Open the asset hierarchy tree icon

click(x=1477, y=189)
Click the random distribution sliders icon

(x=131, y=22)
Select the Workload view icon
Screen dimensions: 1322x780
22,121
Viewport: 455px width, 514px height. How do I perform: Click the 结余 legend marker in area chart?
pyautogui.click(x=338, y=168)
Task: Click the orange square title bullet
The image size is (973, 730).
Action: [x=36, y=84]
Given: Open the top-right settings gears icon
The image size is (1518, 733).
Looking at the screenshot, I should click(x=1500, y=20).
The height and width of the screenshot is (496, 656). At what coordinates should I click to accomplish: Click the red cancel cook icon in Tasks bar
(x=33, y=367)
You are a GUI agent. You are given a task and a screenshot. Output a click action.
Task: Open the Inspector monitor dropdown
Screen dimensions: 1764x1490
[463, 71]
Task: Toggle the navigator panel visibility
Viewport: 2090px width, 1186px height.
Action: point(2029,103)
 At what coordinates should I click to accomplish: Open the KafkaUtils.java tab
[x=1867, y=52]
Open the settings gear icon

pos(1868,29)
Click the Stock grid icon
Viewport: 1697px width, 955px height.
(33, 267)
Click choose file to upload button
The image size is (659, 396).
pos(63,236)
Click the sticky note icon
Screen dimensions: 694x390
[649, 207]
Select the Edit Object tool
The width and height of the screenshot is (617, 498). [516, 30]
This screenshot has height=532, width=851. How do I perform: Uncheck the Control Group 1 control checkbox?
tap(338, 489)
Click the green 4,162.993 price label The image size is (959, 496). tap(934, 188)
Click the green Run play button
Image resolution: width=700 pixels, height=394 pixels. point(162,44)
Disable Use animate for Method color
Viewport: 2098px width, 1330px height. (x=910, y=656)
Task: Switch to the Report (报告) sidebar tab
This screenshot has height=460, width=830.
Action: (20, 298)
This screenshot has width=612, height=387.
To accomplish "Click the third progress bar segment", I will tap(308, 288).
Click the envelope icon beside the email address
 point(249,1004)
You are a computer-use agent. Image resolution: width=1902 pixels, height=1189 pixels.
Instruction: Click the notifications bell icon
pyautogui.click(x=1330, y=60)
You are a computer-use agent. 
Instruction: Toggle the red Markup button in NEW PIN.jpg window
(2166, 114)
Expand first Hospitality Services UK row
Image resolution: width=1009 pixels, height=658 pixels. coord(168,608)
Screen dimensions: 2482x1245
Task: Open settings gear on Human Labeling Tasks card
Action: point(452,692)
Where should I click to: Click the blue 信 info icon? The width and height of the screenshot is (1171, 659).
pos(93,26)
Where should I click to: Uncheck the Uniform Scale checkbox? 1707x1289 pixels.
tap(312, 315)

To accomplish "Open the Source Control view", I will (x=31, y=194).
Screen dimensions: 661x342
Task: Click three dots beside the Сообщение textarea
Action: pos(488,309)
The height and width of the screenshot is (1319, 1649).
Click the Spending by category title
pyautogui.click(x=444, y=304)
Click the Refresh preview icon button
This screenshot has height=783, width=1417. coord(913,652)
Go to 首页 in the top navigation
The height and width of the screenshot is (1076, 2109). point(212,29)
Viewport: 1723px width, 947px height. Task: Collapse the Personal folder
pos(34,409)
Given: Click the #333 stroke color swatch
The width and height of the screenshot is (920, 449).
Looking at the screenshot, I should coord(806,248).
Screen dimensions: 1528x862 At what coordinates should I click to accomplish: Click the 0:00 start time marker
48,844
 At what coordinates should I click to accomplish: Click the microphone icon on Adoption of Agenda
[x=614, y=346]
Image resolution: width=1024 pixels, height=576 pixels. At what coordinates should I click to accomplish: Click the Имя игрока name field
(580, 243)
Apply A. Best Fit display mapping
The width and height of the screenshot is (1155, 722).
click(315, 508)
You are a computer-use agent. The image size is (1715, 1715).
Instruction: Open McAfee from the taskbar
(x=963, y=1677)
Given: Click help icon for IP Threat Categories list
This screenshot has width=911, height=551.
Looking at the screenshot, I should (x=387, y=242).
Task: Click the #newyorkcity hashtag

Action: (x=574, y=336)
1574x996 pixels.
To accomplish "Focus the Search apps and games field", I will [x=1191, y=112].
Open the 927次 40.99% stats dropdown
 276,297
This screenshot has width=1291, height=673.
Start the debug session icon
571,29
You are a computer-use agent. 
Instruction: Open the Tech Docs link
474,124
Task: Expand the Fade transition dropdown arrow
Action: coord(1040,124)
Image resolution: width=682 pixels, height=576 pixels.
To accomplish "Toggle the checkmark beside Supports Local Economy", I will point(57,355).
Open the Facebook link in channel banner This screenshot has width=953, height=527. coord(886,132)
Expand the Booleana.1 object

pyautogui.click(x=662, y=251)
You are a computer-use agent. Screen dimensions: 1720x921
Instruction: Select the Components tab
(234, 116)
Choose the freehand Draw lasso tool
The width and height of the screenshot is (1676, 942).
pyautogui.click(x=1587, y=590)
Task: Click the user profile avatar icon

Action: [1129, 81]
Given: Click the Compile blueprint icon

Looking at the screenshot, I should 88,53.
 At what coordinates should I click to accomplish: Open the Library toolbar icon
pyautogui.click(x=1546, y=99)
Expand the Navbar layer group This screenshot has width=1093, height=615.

:: HOW TO COMPLETE THIS TASK ::
Whenever "computer" occurs in a line of the entries, copy that line.

:: ANSWER BOX ::
You are a computer-use agent. Image resolution: width=1902 pixels, height=1189 pixels.
You are a computer-use agent. 
You are a computer-use agent. The image size is (1715, 1715).
You are a computer-use agent. 
You are a computer-use agent. Screen dimensions: 1720x921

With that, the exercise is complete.